Slashdot Mirror


Are There 802.11 Cards That Accept A Wire?

Luti asks: "Does anyone know of a company that sells 802.11 dongles, or a PCMCIA card that has both a regular RJ-45 connector and an 802.11 antenna? I need to be able to connect my laptop at school (wireless), and at home through my server (due to price most likely wired). I just can't see the point in either a.) buying 2 pcmcia cards for their current prices, one 802.11 and one regular 10/100mbps, or b.) buying an 802.11 card and base station, or even a second card for peer to peer . Any suggestions? Anyone else in my position?" Interesting thought. I'm sure there are hardware manufacturers making these. Has anyone tried some of these out? What were your experiences, especially with regards to OS support?

2 of 20 comments (clear)

  1. I don't think so by kevin42 · · Score: 4, Informative

    I have just about every 802.11b card ever made sitting on my desk at work because I wrote an 802.11 stack for some hardware my company makes and I needed to test compatability. I've never seen what you are looking for though.
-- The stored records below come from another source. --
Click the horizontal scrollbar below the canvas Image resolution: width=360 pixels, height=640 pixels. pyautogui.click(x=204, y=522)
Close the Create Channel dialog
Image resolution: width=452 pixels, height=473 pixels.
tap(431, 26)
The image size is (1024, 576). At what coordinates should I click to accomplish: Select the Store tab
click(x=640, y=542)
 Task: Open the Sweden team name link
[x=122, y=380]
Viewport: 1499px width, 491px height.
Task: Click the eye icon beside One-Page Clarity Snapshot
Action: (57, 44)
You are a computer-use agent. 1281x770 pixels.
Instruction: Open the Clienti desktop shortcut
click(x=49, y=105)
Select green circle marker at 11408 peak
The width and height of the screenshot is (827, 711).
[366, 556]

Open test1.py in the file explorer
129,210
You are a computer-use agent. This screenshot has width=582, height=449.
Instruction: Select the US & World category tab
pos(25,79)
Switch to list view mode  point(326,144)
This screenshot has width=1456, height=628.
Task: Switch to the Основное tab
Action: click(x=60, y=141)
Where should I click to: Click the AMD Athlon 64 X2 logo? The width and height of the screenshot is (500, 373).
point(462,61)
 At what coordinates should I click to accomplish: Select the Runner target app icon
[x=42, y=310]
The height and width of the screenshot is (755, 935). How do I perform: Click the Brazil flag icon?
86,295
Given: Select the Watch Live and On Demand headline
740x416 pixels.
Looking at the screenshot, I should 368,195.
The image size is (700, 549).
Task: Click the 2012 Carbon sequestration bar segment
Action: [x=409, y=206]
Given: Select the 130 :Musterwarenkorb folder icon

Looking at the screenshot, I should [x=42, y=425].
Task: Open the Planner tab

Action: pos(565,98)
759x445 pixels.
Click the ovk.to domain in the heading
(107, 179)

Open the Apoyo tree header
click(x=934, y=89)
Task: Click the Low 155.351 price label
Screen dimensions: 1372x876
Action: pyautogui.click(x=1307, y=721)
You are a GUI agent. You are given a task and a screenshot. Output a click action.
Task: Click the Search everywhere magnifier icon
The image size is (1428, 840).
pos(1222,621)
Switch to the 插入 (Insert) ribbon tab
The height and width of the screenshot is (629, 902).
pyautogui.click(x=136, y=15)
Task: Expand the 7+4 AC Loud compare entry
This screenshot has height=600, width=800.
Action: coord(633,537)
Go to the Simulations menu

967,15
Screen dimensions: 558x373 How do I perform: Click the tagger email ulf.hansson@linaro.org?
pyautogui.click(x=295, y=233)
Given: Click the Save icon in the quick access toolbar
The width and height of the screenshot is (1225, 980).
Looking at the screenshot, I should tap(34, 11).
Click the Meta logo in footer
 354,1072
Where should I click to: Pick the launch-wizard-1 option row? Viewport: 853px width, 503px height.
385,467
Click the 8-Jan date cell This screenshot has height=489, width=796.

    It doesn't surprise me since the RF part of 802.11 cards takes a lot of room, and there isn't room for an antenna and a dongle or rj45 connector. I'd reccomend you do what I've done...eject one card and plug the other in. :)

  2. Two is much easier by Controlio · · Score: 3, Informative

    This is one of those situations where you have to look past the cost. Ease of use is the factor here, not to mention the fact that no one knows of a combo RF/Ethernet card. I know I've never heard of such an animal.

    I do what you do, but on a larger scale. I have "accumulated" 4 ethernet cards. One a 10baseT/2 with a dongle, one a 100baseT with a connector built in, another 100baseT with a dongle, and an Orinoco (Lucent) 802.11b card. It is by FAR easier to have a different card for each network configuration.

    You've got to be asking yourself, why? This is easy. Every one of my networks has a night-and-day difference from the other ones. One network is DHCP, another won't reply unless my MAC and IP are set properly, the wireless is told to only answer a specific IP... and so on. Anyways, in my laptop, the OS knows each network configuration, simply by assigning a new network configuration to each piece of hardware. As soon as you plug it in, it just works. No reconfig, no additional programs... plug the SOB in, and you're networking.

    And yes, I've tried all of those icky little Netswitcher-type programs, and none of them work as well as just simply having different hardware for each config. Once it's configured, even a monkey could make it work. It may not be cost effective, but it's reliable as all hell.